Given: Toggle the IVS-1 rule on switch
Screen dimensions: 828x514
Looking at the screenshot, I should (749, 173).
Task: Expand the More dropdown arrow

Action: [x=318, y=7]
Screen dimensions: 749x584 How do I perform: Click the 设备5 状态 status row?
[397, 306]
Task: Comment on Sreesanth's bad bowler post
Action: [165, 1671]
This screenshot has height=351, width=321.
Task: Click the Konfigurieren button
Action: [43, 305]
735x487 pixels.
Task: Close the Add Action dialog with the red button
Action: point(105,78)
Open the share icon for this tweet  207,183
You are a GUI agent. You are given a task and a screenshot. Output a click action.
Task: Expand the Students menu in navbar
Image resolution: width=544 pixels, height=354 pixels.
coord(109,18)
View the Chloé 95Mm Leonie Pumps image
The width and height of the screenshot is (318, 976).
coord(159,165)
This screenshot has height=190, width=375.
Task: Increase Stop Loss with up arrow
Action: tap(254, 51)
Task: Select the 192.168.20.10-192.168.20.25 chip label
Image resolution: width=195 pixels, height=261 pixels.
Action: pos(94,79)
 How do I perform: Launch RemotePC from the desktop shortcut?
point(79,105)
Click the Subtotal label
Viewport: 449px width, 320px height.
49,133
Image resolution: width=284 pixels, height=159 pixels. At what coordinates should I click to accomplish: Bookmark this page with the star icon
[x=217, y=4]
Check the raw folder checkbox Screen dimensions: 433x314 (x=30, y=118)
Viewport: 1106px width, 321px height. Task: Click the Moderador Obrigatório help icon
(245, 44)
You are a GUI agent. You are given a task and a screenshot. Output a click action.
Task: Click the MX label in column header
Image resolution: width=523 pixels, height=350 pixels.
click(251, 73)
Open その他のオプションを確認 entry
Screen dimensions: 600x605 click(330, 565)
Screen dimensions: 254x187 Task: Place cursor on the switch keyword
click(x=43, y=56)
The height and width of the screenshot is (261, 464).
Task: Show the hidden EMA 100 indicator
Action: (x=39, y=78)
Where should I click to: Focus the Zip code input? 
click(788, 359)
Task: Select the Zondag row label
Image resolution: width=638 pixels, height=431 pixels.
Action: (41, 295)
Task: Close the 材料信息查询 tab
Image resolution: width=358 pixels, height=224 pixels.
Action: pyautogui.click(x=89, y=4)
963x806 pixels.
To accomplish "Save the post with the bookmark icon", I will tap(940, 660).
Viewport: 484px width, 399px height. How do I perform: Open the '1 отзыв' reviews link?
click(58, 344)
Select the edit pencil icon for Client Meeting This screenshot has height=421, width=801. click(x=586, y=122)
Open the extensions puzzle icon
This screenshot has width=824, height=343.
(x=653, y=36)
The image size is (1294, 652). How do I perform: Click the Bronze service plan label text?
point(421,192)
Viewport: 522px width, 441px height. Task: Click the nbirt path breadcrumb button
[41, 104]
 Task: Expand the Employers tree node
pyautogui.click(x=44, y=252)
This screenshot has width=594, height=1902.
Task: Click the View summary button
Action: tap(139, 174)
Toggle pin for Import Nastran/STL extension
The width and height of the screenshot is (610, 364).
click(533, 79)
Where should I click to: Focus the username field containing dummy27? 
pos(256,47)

### WHAT THE TASK ASKS
Your answer should be the full set of records, printed exactly.

### SOLUTION TO THE PROBLEM
Given: Toggle the IVS-1 rule on switch
Screen dimensions: 828x514
Looking at the screenshot, I should (749, 173).
Task: Expand the More dropdown arrow

Action: [x=318, y=7]
Screen dimensions: 749x584 How do I perform: Click the 设备5 状态 status row?
[397, 306]
Task: Comment on Sreesanth's bad bowler post
Action: [165, 1671]
This screenshot has height=351, width=321.
Task: Click the Konfigurieren button
Action: [43, 305]
735x487 pixels.
Task: Close the Add Action dialog with the red button
Action: point(105,78)
Open the share icon for this tweet  207,183
You are a GUI agent. You are given a task and a screenshot. Output a click action.
Task: Expand the Students menu in navbar
Image resolution: width=544 pixels, height=354 pixels.
coord(109,18)
View the Chloé 95Mm Leonie Pumps image
The width and height of the screenshot is (318, 976).
coord(159,165)
This screenshot has height=190, width=375.
Task: Increase Stop Loss with up arrow
Action: tap(254, 51)
Task: Select the 192.168.20.10-192.168.20.25 chip label
Image resolution: width=195 pixels, height=261 pixels.
Action: pos(94,79)
 How do I perform: Launch RemotePC from the desktop shortcut?
point(79,105)
Click the Subtotal label
Viewport: 449px width, 320px height.
49,133
Image resolution: width=284 pixels, height=159 pixels. At what coordinates should I click to accomplish: Bookmark this page with the star icon
[x=217, y=4]
Check the raw folder checkbox Screen dimensions: 433x314 (x=30, y=118)
Viewport: 1106px width, 321px height. Task: Click the Moderador Obrigatório help icon
(245, 44)
You are a GUI agent. You are given a task and a screenshot. Output a click action.
Task: Click the MX label in column header
Image resolution: width=523 pixels, height=350 pixels.
click(251, 73)
Open その他のオプションを確認 entry
Screen dimensions: 600x605 click(330, 565)
Screen dimensions: 254x187 Task: Place cursor on the switch keyword
click(x=43, y=56)
The height and width of the screenshot is (261, 464).
Task: Show the hidden EMA 100 indicator
Action: (x=39, y=78)
Where should I click to: Focus the Zip code input? 
click(788, 359)
Task: Select the Zondag row label
Image resolution: width=638 pixels, height=431 pixels.
Action: (41, 295)
Task: Close the 材料信息查询 tab
Image resolution: width=358 pixels, height=224 pixels.
Action: pyautogui.click(x=89, y=4)
963x806 pixels.
To accomplish "Save the post with the bookmark icon", I will tap(940, 660).
Viewport: 484px width, 399px height. How do I perform: Open the '1 отзыв' reviews link?
click(58, 344)
Select the edit pencil icon for Client Meeting This screenshot has height=421, width=801. click(x=586, y=122)
Open the extensions puzzle icon
This screenshot has width=824, height=343.
(x=653, y=36)
The image size is (1294, 652). How do I perform: Click the Bronze service plan label text?
point(421,192)
Viewport: 522px width, 441px height. Task: Click the nbirt path breadcrumb button
[41, 104]
 Task: Expand the Employers tree node
pyautogui.click(x=44, y=252)
This screenshot has width=594, height=1902.
Task: Click the View summary button
Action: tap(139, 174)
Toggle pin for Import Nastran/STL extension
The width and height of the screenshot is (610, 364).
click(533, 79)
Where should I click to: Focus the username field containing dummy27? 
pos(256,47)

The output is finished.